- _WHAT YOU ARE ASKED TO DO_: Reproduce the passage of the forum thread on eating mountain lion meat from "I've had some" to "that certainly helps.", word for word.

- _EXCERPT_:
^^^^^^^^
Was told that lion steaks were some of the best eating meat you could stuff in your mouth. I'll take their word for it! :p

faucettb
01-17-2008, 04:27 PM
Yeah, Bob - that's what the vaquero's said when I skinned out the mountain lion and gave them the carcass for their use. I traded them the lion for my share of the work branding and cutting the range calves in the stone laden ground of the corral. They didn't mind the work and I saved my tender buns for another day! :D

Was told that lion steaks were some of the best eating meat you could stuff in your mouth. I'll take their word for it! :p

The only lion I've eaten was at one of the big game feeds given a few years ago. I can only remember it wasn't bad at all. Some folks won't eat the meat eating predators, but it's just meat same as we all pack around.

I've had some of those sage eating salmon river mule deer bucks with a big swelled up neck that even my dog wouldn't eat so you shoots and sometimes takes your chances. Mostly mine have been good.

I know I tried a coyote when I was younger and it was very stringy and not very good. Never tried another one. It's not always how well you take care of it sometimes, but that certainly helps.

outsidebear
01-18-2008, 03:26 AM
Mountain lion can be mighty tasty if fixed right.
It is a white meat, so again trichinosis comes in to the cooking factor/process.

Mountain lion steaks I've cooked up in the ol' iron skillet atop the wood stove, tend to take on the appearance and some texture, like that of a pork chop. There's not a lot of flavor, it's rather bland, but good just the same.

The fat may also be rendered/used, same as bear fat...
^^^^^^^^
- _MATERIAL SHOWN_:
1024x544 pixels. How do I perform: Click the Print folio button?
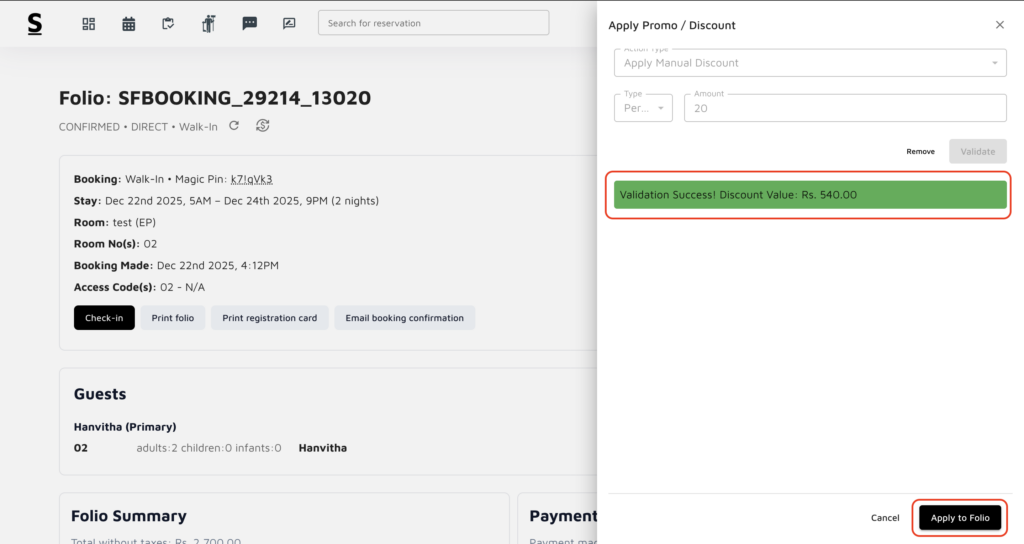[x=173, y=318]

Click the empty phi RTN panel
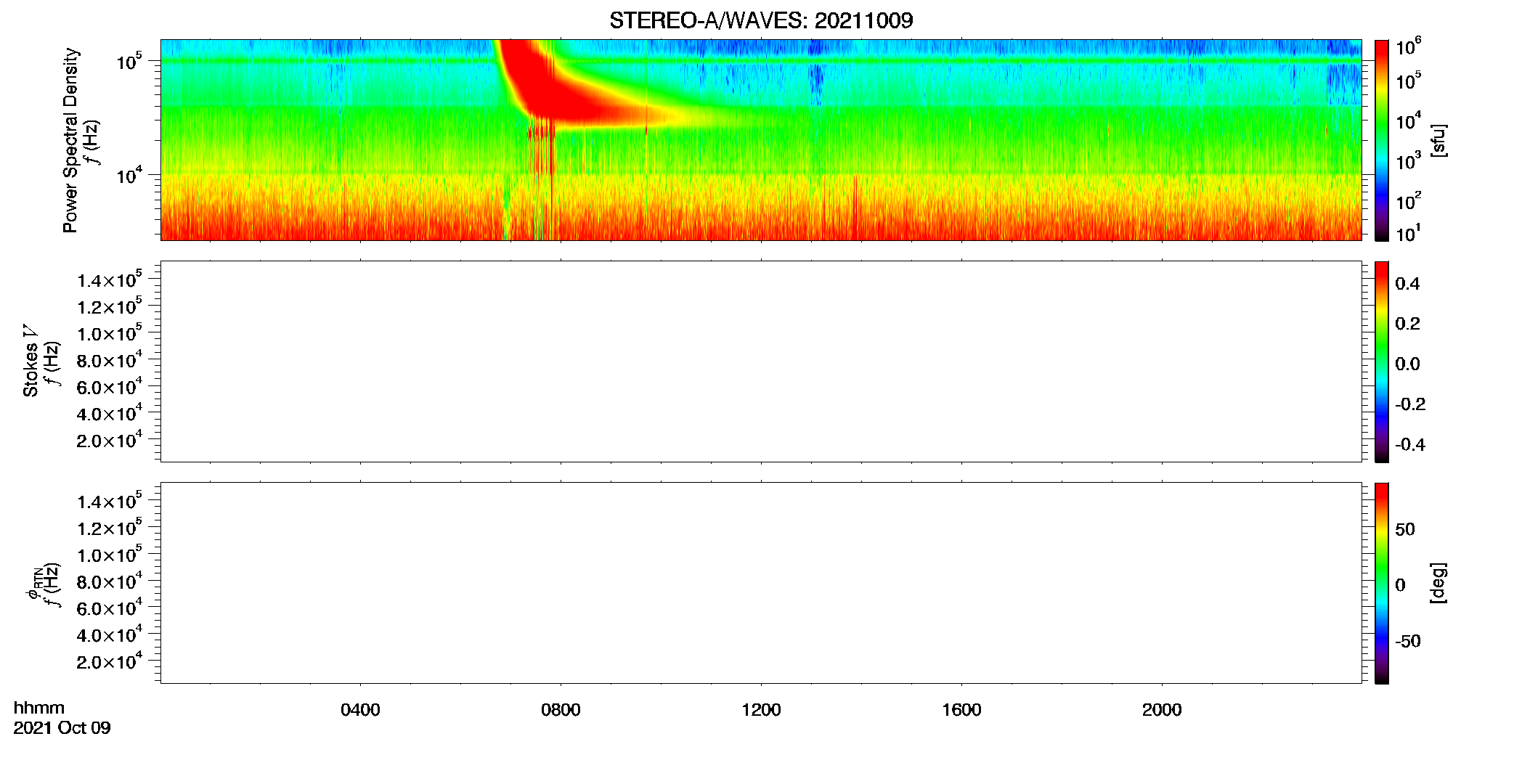761,583
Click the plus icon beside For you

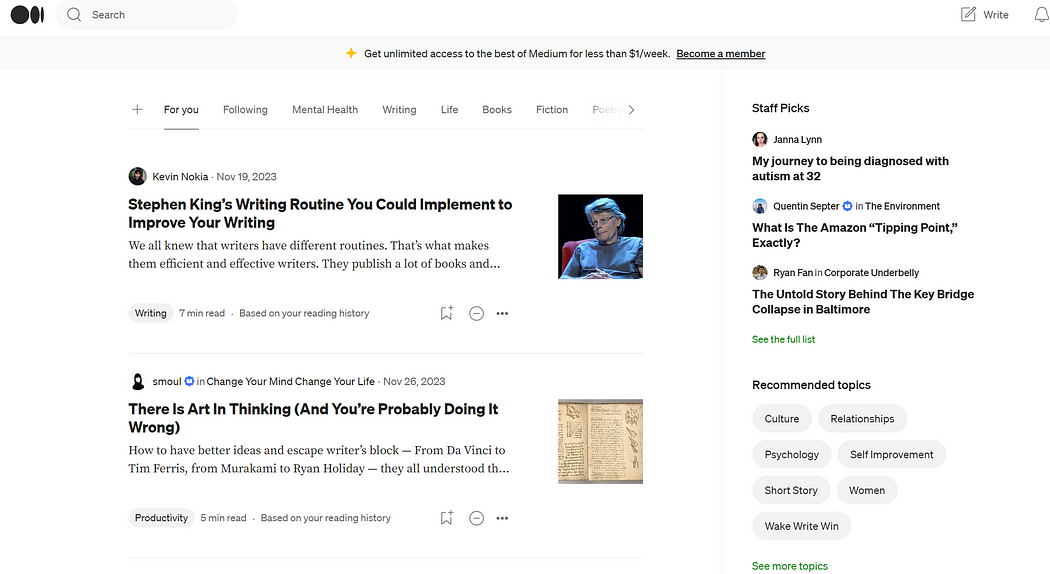coord(137,110)
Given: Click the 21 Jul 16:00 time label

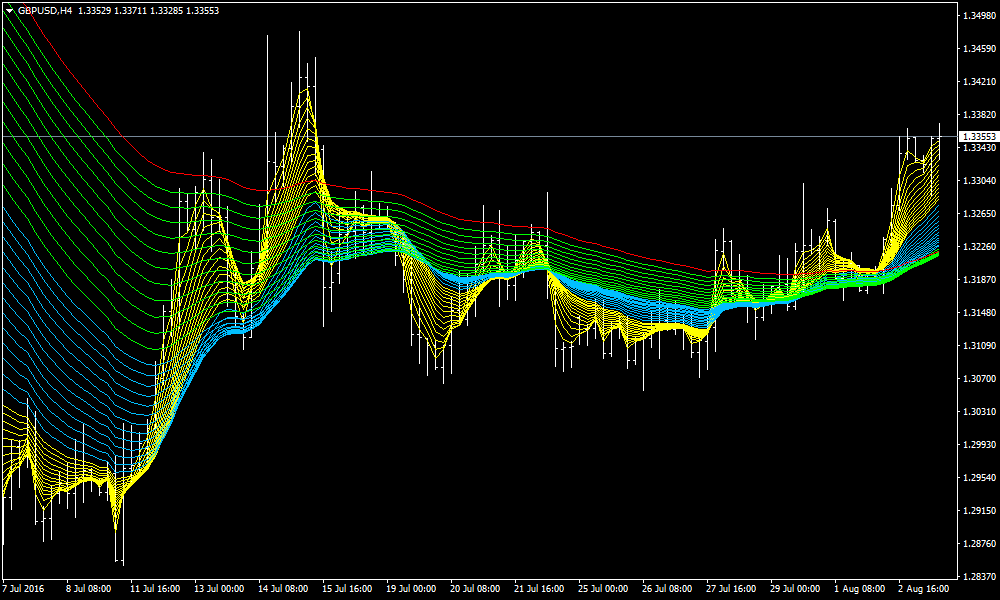Looking at the screenshot, I should point(539,589).
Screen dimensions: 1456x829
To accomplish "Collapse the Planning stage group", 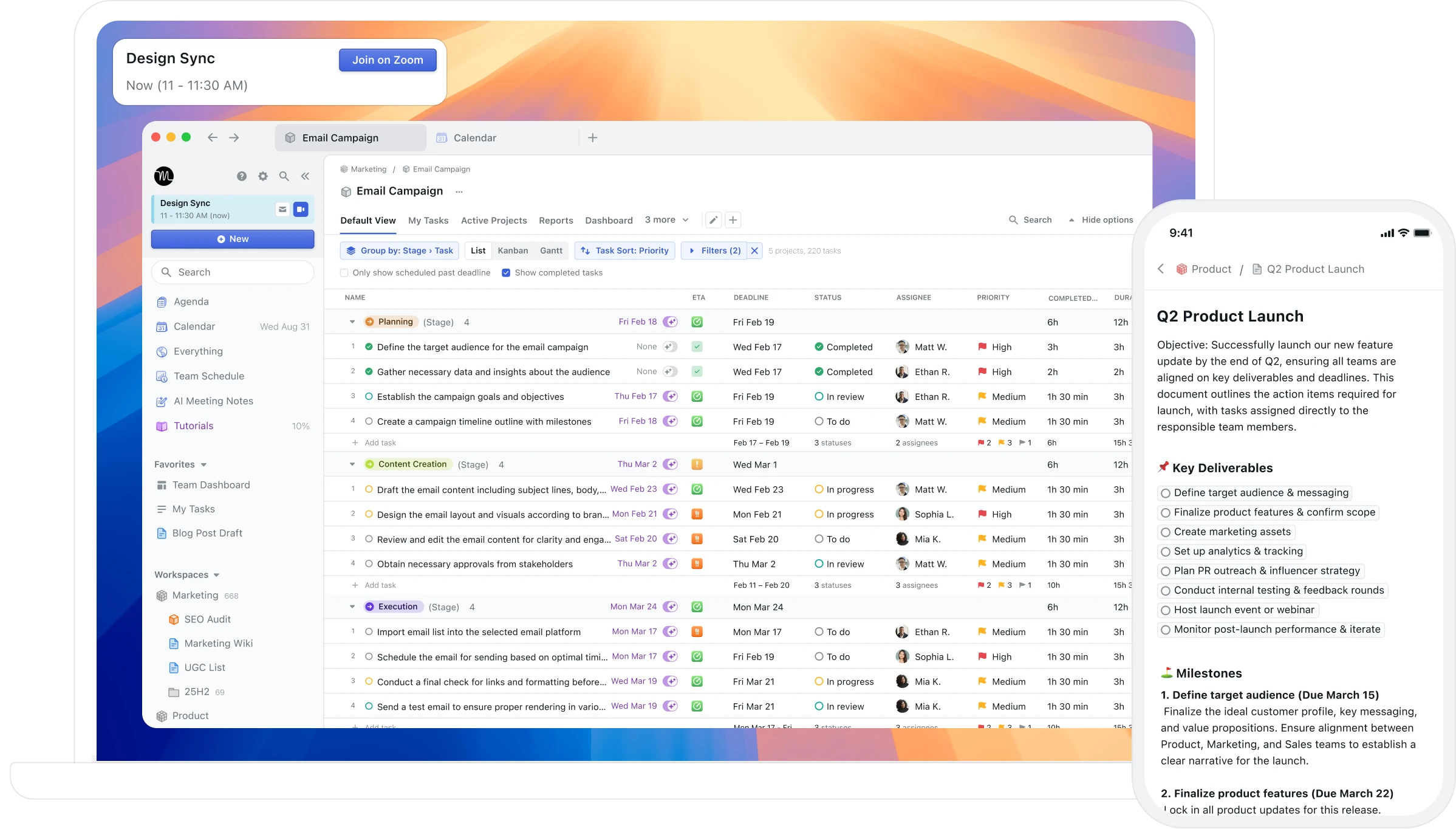I will pyautogui.click(x=352, y=322).
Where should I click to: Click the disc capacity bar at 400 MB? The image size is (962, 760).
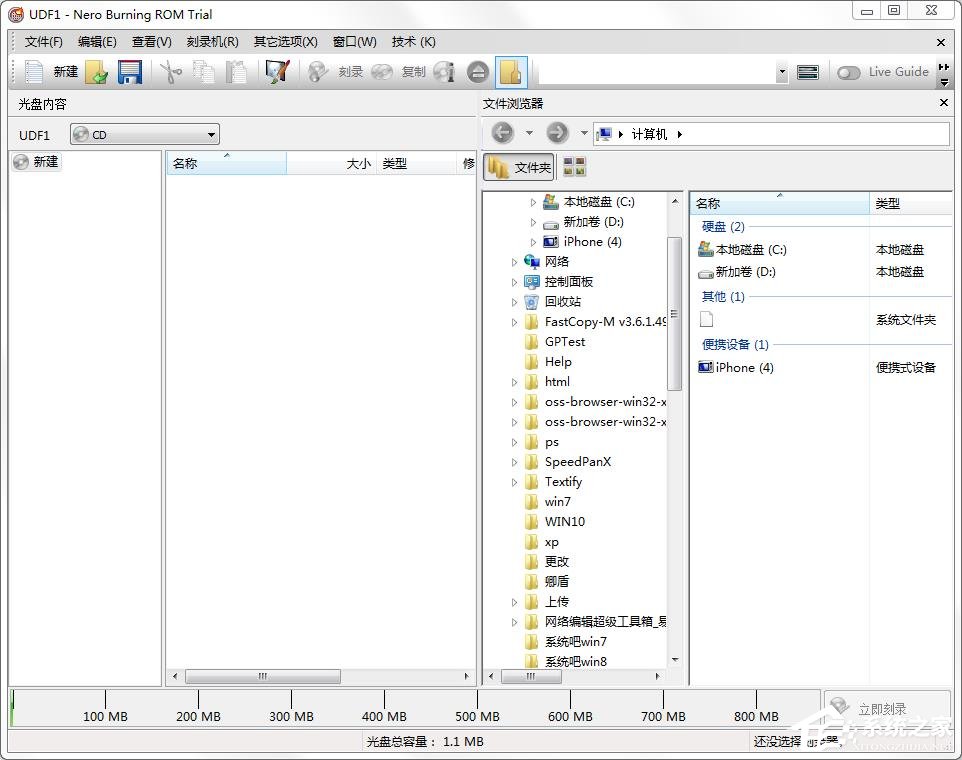click(x=385, y=706)
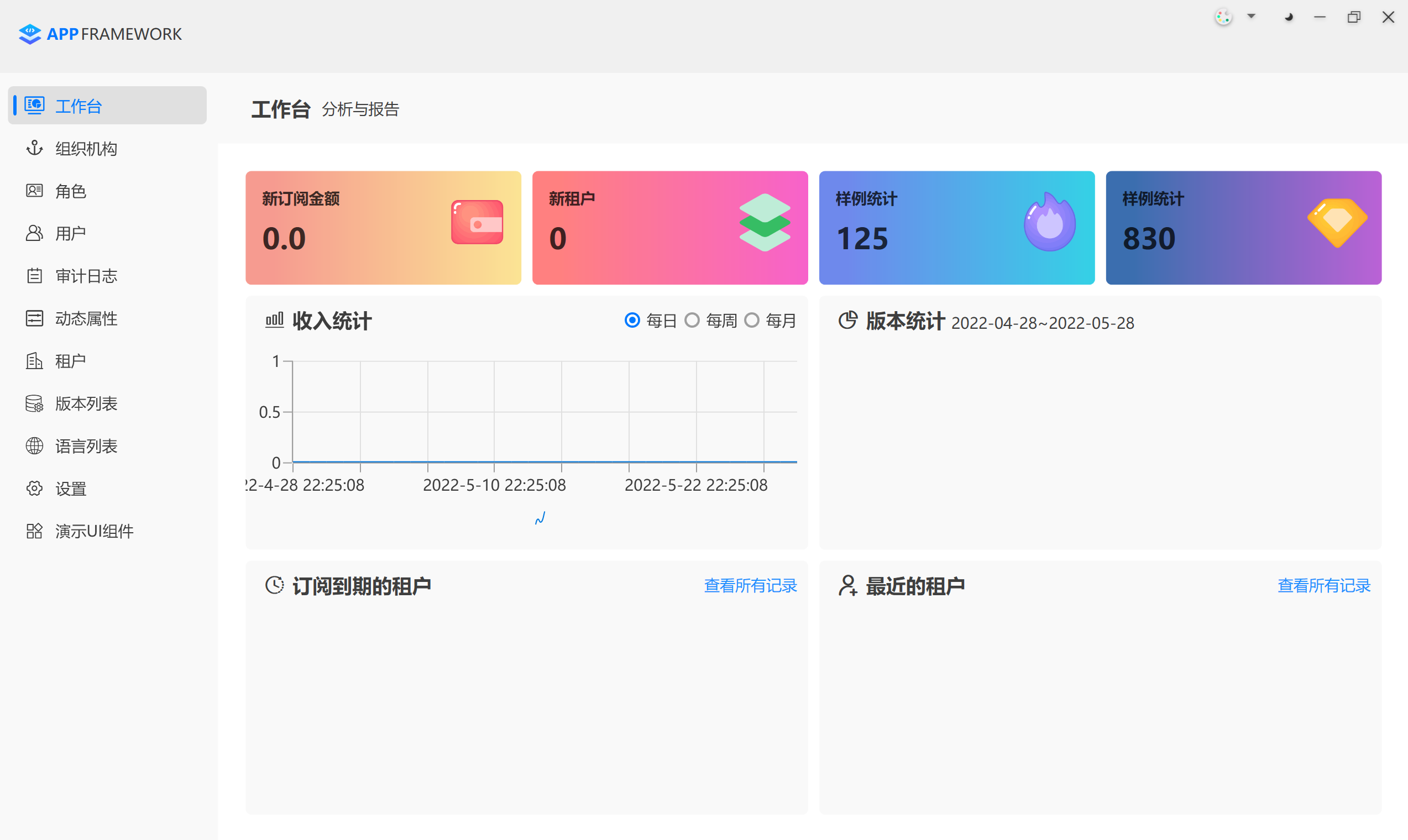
^^^^^^^^
- _TASK RESPONSE_:
I've had some of those sage eating salmon river mule deer bucks with a big swelled up neck that even my dog wouldn't eat so you shoots and sometimes takes your chances. Mostly mine have been good.

I know I tried a coyote when I was younger and it was very stringy and not very good. Never tried another one. It's not always how well you take care of it sometimes, but that certainly helps.